== Provided records ==

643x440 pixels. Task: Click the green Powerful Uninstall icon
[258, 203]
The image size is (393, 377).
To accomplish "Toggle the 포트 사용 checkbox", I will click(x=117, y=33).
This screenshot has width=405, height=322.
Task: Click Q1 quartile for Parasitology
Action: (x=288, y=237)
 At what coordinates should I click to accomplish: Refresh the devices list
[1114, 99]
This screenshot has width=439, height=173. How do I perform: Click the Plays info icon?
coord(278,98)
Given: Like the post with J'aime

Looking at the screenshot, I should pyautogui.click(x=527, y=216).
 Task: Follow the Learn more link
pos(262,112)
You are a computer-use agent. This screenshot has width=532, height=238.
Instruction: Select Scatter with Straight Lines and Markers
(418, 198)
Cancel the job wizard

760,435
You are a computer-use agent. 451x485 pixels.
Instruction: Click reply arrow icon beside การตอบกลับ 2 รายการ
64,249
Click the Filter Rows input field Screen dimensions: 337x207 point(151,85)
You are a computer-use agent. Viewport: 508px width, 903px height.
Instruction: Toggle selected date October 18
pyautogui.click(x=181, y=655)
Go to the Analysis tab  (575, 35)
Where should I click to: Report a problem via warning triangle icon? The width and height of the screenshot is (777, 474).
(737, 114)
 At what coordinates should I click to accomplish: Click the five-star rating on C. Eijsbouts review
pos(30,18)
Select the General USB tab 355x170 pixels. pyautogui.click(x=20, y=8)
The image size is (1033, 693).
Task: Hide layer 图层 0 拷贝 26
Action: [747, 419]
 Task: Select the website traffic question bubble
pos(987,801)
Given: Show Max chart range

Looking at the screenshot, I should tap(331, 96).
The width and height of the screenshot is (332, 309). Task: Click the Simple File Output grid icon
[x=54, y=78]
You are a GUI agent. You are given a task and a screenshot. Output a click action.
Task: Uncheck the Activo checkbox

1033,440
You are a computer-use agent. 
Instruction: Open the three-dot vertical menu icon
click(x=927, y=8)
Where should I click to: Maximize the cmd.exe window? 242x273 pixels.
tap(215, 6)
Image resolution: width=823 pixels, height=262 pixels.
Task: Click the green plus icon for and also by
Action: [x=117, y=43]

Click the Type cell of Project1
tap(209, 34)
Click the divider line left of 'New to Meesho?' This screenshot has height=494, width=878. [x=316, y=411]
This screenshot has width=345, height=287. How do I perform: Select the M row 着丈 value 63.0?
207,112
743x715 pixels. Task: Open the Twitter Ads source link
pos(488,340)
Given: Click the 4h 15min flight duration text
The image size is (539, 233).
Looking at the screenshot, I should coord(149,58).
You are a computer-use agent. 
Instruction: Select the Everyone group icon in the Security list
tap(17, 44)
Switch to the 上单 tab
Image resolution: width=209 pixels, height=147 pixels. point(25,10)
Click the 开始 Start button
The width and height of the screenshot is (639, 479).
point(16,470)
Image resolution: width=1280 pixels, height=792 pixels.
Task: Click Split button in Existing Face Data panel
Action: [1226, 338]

===

Assignment - Using the exact wording, write out all of the records.

Answer space -
643x440 pixels. Task: Click the green Powerful Uninstall icon
[258, 203]
The image size is (393, 377).
To accomplish "Toggle the 포트 사용 checkbox", I will click(x=117, y=33).
This screenshot has width=405, height=322.
Task: Click Q1 quartile for Parasitology
Action: (x=288, y=237)
 At what coordinates should I click to accomplish: Refresh the devices list
[1114, 99]
This screenshot has width=439, height=173. How do I perform: Click the Plays info icon?
coord(278,98)
Given: Like the post with J'aime

Looking at the screenshot, I should pyautogui.click(x=527, y=216).
 Task: Follow the Learn more link
pos(262,112)
You are a computer-use agent. This screenshot has width=532, height=238.
Instruction: Select Scatter with Straight Lines and Markers
(418, 198)
Cancel the job wizard

760,435
You are a computer-use agent. 451x485 pixels.
Instruction: Click reply arrow icon beside การตอบกลับ 2 รายการ
64,249
Click the Filter Rows input field Screen dimensions: 337x207 point(151,85)
You are a computer-use agent. Viewport: 508px width, 903px height.
Instruction: Toggle selected date October 18
pyautogui.click(x=181, y=655)
Go to the Analysis tab  (575, 35)
Where should I click to: Report a problem via warning triangle icon? The width and height of the screenshot is (777, 474).
(737, 114)
 At what coordinates should I click to accomplish: Click the five-star rating on C. Eijsbouts review
pos(30,18)
Select the General USB tab 355x170 pixels. pyautogui.click(x=20, y=8)
The image size is (1033, 693).
Task: Hide layer 图层 0 拷贝 26
Action: [747, 419]
 Task: Select the website traffic question bubble
pos(987,801)
Given: Show Max chart range

Looking at the screenshot, I should tap(331, 96).
The width and height of the screenshot is (332, 309). Task: Click the Simple File Output grid icon
[x=54, y=78]
You are a GUI agent. You are given a task and a screenshot. Output a click action.
Task: Uncheck the Activo checkbox

1033,440
You are a computer-use agent. 
Instruction: Open the three-dot vertical menu icon
click(x=927, y=8)
Where should I click to: Maximize the cmd.exe window? 242x273 pixels.
tap(215, 6)
Image resolution: width=823 pixels, height=262 pixels.
Task: Click the green plus icon for and also by
Action: [x=117, y=43]

Click the Type cell of Project1
tap(209, 34)
Click the divider line left of 'New to Meesho?' This screenshot has height=494, width=878. [x=316, y=411]
This screenshot has width=345, height=287. How do I perform: Select the M row 着丈 value 63.0?
207,112
743x715 pixels. Task: Open the Twitter Ads source link
pos(488,340)
Given: Click the 4h 15min flight duration text
The image size is (539, 233).
Looking at the screenshot, I should coord(149,58).
You are a computer-use agent. 
Instruction: Select the Everyone group icon in the Security list
tap(17, 44)
Switch to the 上单 tab
Image resolution: width=209 pixels, height=147 pixels. point(25,10)
Click the 开始 Start button
The width and height of the screenshot is (639, 479).
point(16,470)
Image resolution: width=1280 pixels, height=792 pixels.
Task: Click Split button in Existing Face Data panel
Action: [1226, 338]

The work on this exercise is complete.